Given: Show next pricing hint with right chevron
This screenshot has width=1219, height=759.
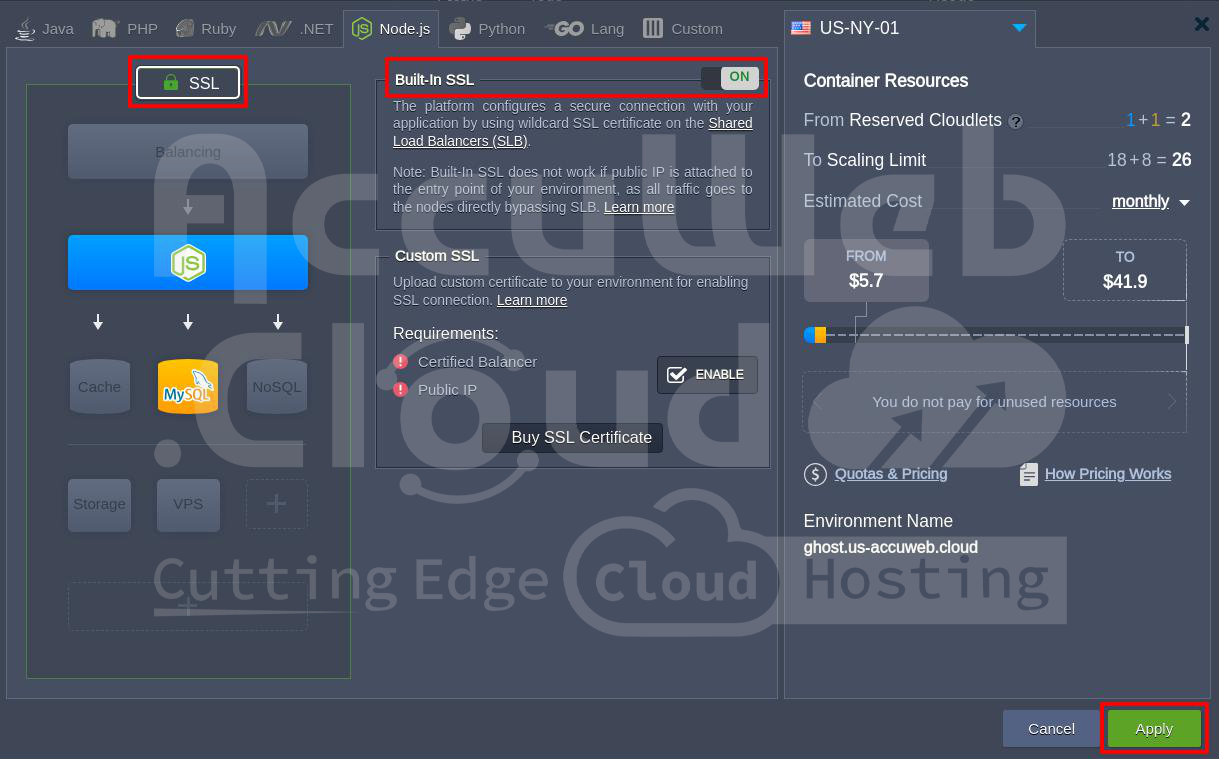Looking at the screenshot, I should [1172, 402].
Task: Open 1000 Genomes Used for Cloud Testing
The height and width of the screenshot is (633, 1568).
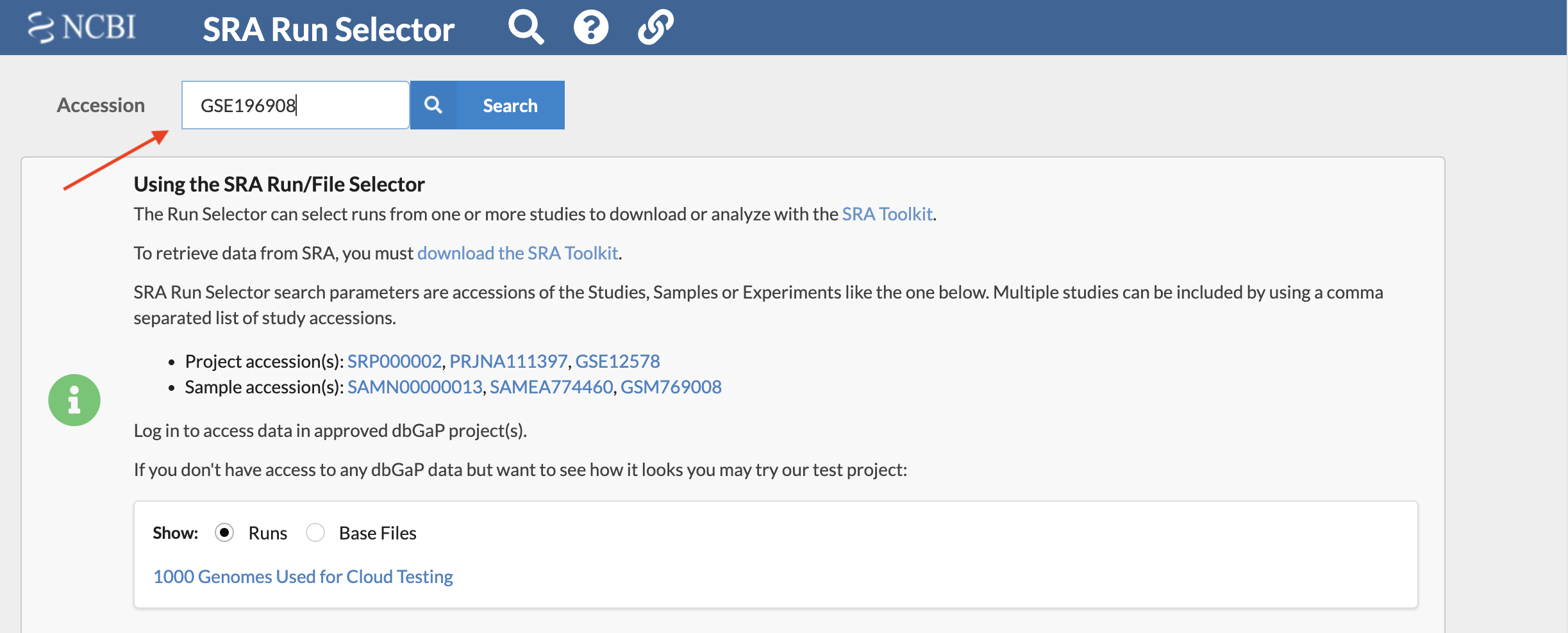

########################################

# ABOUT THIS TASK
An unchanged copy of the listing, with no pictures, should be returned.

# WRITTEN ANSWER
Given: Show next pricing hint with right chevron
This screenshot has width=1219, height=759.
Looking at the screenshot, I should [1172, 402].
Task: Open 1000 Genomes Used for Cloud Testing
The height and width of the screenshot is (633, 1568).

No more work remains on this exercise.